Peer, who is from north Kashmir’s Kupwara district, evaded the militants then and survived and continued to be affiliated with the NC, for a time maintaining a secretive relationship with the party during the 1990s era when various militant groups dominated the region.

“I had threats glued to the windows and walls of my house that if I don’t stop working with NC, I will be killed,” he recalls.

NC is one of the oldest parties in Kashmir – having been formed in 1939 as a political front against the repressive Dogra rule – and it has maintained a loyal base of cadres whose association with it has outlived the tests of time. The party had remained part of several governments during past decades that also allowed easy access to incentives to its workers, which further cemented their loyalties.

Peer, 77, does not remember when exactly he became a member of the party. He feels it has been since the beginning of his life. “All my life, I never joined any other party,” he said.

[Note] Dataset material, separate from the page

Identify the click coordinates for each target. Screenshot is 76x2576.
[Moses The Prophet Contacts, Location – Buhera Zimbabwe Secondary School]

For men like Peer, who were wedded to Article 370 – a law that protected Kashmir’s demography and also guaranteed limited autonomy, the day of its abrogation in August 2019 felt like a “doomsday”. 

“BJP doesn’t understand what we have lost, they must have some agenda or greed,” he said. “They are ruling and they must be wanting things to work according to them. It’s our bad luck.”

Article 370 – the major parts of which were revoked by New Delhi on 5 August 2019 that ended a lengthy phase of constitutional protection of Jammu and Kashmir’s demography – was always trumpeted by the NC as its foremost achievement. The Article had, for decades, been the bedrock of the party’s politics and its revocation served as a shock for its members and workers.

The shock was further intensified as New Delhi ordered an unprecedented crackdown against the political groups in Kashmir that led to lengthy detentions of leaders of the NC, and other political parties also, which had remained loyal to the idea of India in Kashmir.

Abdul Khaliq Lone had joined the NC in 1969 and remembers Sheikh Mohammad Abdullah, the party’s founder whose political journey was intertwined with the mercurial relations between India and Pakistan, visiting his village twice.

Like many workers of the NC, Lone too had to migrate from his home in north Kashmir’s Kupwara district to Srinagar during the turbulent 1990s. The circle of life, however, has been strange for Lone who was threatened by militants in 1996 for “being Indian” and feels now being treated by New Delhi as an enemy.

Lone said that militants would say “we are Indians and India, on the other hand, is (now) saying we are Pakistanis. Nobody trusts us today.”

“Without a doubt, our party says that we are Indians. We want to stay with India because it’s a democratic country. But what they did, we feel disheartened and due to which our coming generations, our youth will be violent and that may give a boost to the militancy,” Lone said.

While Peer and Lone promise to stay with the NC as long as they are alive, Mohammad Yusuf Gilkar from Srinagar became bitter with Sheikh Mohammad Abdullah’s politics in 1975 when the NC founder abandoned the idea of plebiscite.

Sheikh’s accord with New Delhi had come at an extraordinarily depressing moment for Kashmir’s separatism as Pakistan – which has the official position of extending “moral and political support” to the region’s anti-India figures – had lost the 1971 war and was bifurcated. 

Gilkar, who had his political awakening as a supporter of Plebiscite Front was dismayed when Sheikh Abdullah, who had led the Front during his lengthy jail term that lasted two decades, decided to go for an accord with New Delhi in 1975. 

The accord saw Sheikh Abdullah giving up on the demand for plebiscite and agreeing to rejoin the electoral politics that saw him immediately becoming the Chief Minister of the state of Jammu and Kashmir.

“I was a student then … we were satisfied with his (Abdullah’s) speeches. We had a regard in our heart for him. No one was like him, he was fearless, everyone else was cowardly,” Gilkar said. 

“He saw that people were being arrested whose family members would be dependent on them and they would starve due to which he was compelled to sign the accord. (I left) because I believed in the right to self determination and he signed the accord,” he said.

Gilkar, even as he had remained cold to the NC and its founder in the post-accord decades, said the abrogation of Article 370 was “a huge injustice and was like a black day”.

“It was a suspension bridge, a temporary relation with them. Otherwise we didn’t have any full-fledged relation with India,” he said.

The new political reality that an aggressive government in New Delhi may not cede to the demands of Kashmir’s political structures for reinstalling a special status or limited autonomy is now making the workers of NC live another wait and watch moment.

Peer, the veteran worker, said that the party alone cannot bring back the special status till the BJP government is in power in New Delhi. 

“If any other party comes in power — be it Congress or any other party — or the ruling party faces international pressure then something can happen,” he said.